After I arrived back at home from SXSW, I would spend the next few weeks endlessly editing photos and pumping out lengthy wrap-up post one after another. Throughout the festival, there was a general negative attitude that seemed to pervade every lengthy line and every short-handed blog post. SXSW had gotten too big. Maybe it was the presence of the iTunes fest, a rather shitty way to waste an entire day waiting in-line for the possibility to see world-wide touring artists like Coldplay and Imagine Dragons. Or maybe the six hour line to get into another six hour line to watch Kayne and Jay Z. Or perhaps it was the Doritos Bold Stage, a gigantic vending machine hell-bent on ramming ‘enriched’ wheat flour down the throats of anyone stupid enough to try and watch Lady Gaga at South By. Whatever the case, the blogosphere was abound in negative reviews from festival veterans and newbies alike, all of which left Austin with a sour taste in their mouths and a new-found hatred for ‘mainstream’ that ignited their emblazoned musical hipsterdom in the first place.

The endless tales of misery coupled with a rather misplaced sense of entitlement overwhelmed the media coverage of South By. It was quite disheartening; I was in Austin for the very first time, and according to everyone else it was the shittiest festival the city had ever hosted. I was left quite confused, was I actually having as good of a time as I thought? I contemplated my experience for several weeks, and after reading a very well-written stinging critique of musical journalists reporting on SXSW, I began to see the industry in a whole new light.

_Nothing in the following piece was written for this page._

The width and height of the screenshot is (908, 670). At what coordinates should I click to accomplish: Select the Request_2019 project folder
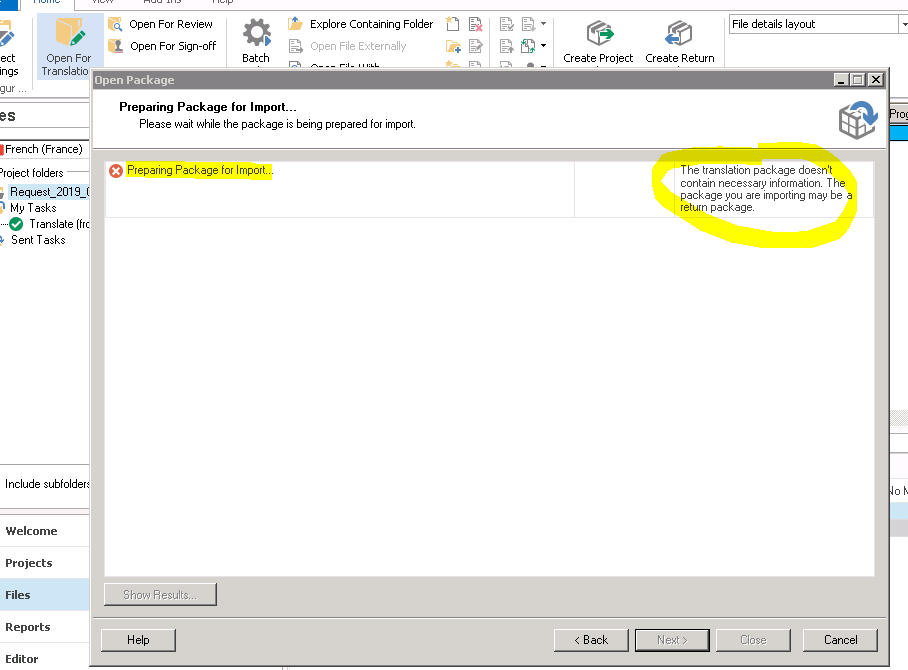[49, 192]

I never stood in line longer than I should have. There was never a point when I felt discouraged by the sheer magnitude of the festival, and never once did I question the integrity of SXSW as a whole. Maybe it was because it was my first experience, or maybe it was because I wasn’t so fucking jaded that I felt entitled to see every show I wanted with VIP accreditation. There was a time when SXSW was smaller, undoubtedly, and it was a haven for music dorks to walk freely in and out of venues while catching every buzz band they could imagine. This was still the case, but the corporate presence was significantly larger in response to the growing audience, and as such the noise was a lot more difficult to shut out. For aging musical journalists, this was overwhelming; droves of fringe-fans flooded the streets mingling with people more eager to score free liquor than see artists perform, and the endless barrage of corporate advertising was undoubtedly very difficult to handle for those who identified with the sub-culture of indie music and anti-corporatism. It was a hard pill to swallow, but certainly one worth taking considering the flood of free food and drinks made available, and every complimentary pizza and beer consumed by these frustrated correspondents was footed by the very corporations they loved to hate. Their sharp critiques published in the days following the festival were quite literally, biting the hand that fed them.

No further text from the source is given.